The chemical durability of glass and graphite–glass composite doped with cesium oxide

• Published in: Journal of nuclear materials Vol. 432; no. 1-3; pp. 529 - 538
• Main Authors: Hamodi, Nasir H., Abram, Timothy J., Lowe, Tristan, Cernik, Robert J., López-Honorato, Eddie
• Format: Journal Article
• Language: English
• Published: Amsterdam Elsevier B.V 01.01.2013; Elsevier
• Subjects: Activation energy; Applied sciences; Cesium; Cesium oxides; Controled nuclear fusion plants; Dissolution; Durability; Energy; Energy. Thermal use of fuels; Exact sciences and technology; Fission nuclear power plants; Fuels; Glass; Installations for energy generation and conversion: thermal and electrical energy; Nuclear fuels; Particulate composites; Surface chemistry; Borosilicates; Chemical stability; Cesium; Oxides; Carbon; Dissolution; Leaching; Nuclear reactor; Kinetic model; Boron; Valence; Graphite; Coated particle; Lixiviation; Silicon; Recycling; Microstructure; Alumina; Activation energy
• ISSN: 0022-3115; 1873-4820
• DOI: 10.1016/j.jnucmat.2012.09.010

The role of temperature in determining the chemical stability of a waste form, as well as its leach rate, is very complex. This is because the dissolution kinetics is dependent both on temperature and possibility of different rate-controlling mechanisms that appear at different temperature regions. The chemical durability of Alumina-Borosilicate Glass (ABG) and Glass–Graphite Composite (GGC), bearing Tristructural Isotropic (TRISO) fuel particles impregnated with cesium oxide, were compared using a static leach test. The purpose of this study is to examine the chemical durability of glass–graphite composite to encapsulate coated fuel particles, and as a possible alternative for recycling of irradiated graphite. The test was based on the ASTM C1220-98 methodology, where the leaching condition was set at a temperature varying from 298K to 363K for 28days. The release of cesium from ABG was in the permissible limit and followed the Arrhenius’s law of a surface controlled reaction; its activation energy (Ea) was 65.6±0.5kJ/mol. Similar values of Ea were obtained for Boron (64.3±0.5) and Silicon (69.6±0.5kJ/mol) as the main glass network formers.
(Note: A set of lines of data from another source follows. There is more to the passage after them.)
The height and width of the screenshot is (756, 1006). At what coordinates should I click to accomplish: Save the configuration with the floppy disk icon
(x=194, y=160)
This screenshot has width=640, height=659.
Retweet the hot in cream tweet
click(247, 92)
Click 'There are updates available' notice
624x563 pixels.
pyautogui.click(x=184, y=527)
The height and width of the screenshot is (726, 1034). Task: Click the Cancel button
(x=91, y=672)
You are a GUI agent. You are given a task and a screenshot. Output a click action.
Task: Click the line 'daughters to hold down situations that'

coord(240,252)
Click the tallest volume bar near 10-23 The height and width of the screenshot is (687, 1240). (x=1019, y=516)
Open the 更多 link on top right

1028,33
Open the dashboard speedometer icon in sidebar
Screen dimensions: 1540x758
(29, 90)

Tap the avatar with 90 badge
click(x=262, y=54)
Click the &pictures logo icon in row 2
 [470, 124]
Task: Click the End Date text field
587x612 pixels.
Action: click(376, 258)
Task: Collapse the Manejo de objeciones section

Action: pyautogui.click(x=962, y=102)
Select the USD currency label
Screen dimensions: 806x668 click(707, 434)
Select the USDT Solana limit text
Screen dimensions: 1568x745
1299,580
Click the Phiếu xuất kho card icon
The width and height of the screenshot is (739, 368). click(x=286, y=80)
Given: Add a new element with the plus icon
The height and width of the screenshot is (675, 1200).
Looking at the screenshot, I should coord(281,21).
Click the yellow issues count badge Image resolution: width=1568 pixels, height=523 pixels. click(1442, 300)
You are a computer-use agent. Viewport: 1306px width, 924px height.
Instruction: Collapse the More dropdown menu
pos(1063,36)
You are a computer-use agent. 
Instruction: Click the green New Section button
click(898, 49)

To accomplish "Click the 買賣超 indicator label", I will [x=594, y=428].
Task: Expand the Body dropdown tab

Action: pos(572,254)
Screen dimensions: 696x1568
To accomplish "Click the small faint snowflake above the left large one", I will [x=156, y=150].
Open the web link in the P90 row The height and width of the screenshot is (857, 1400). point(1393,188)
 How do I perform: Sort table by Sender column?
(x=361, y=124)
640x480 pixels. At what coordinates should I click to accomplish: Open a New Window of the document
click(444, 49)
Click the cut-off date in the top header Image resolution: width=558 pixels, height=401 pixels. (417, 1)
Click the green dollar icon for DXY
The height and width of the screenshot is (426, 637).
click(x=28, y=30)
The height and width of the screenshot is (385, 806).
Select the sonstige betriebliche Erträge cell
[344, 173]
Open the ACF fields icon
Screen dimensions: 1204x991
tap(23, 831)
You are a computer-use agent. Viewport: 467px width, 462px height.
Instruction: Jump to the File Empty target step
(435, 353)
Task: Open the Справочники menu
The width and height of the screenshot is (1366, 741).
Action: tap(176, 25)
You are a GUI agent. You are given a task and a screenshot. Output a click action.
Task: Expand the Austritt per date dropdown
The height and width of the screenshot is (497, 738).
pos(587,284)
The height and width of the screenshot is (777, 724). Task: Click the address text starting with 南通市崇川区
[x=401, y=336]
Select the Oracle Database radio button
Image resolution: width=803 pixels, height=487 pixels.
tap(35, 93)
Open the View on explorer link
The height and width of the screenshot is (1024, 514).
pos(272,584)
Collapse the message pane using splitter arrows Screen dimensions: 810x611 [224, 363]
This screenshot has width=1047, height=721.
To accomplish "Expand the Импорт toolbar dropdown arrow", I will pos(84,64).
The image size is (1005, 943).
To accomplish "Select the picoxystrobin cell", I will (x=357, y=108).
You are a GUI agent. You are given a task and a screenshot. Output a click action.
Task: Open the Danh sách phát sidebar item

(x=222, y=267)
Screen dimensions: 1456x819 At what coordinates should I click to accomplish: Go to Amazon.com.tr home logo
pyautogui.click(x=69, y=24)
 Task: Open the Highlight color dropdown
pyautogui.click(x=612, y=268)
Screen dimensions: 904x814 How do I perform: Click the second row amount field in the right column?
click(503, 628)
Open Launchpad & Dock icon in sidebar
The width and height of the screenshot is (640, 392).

In contrast, the dissolution mechanism of cesium from GGC was a rapid release, with increasing temperature, and the activation energy of Cs (91.0±5kJ/mol) did not follow any model related to carbon kinetic dissolution in water. Microstructure analysis confirmed the formation of Crystobalite SiO2 as a gel layer and Cs+1 valence state on the ABG surface.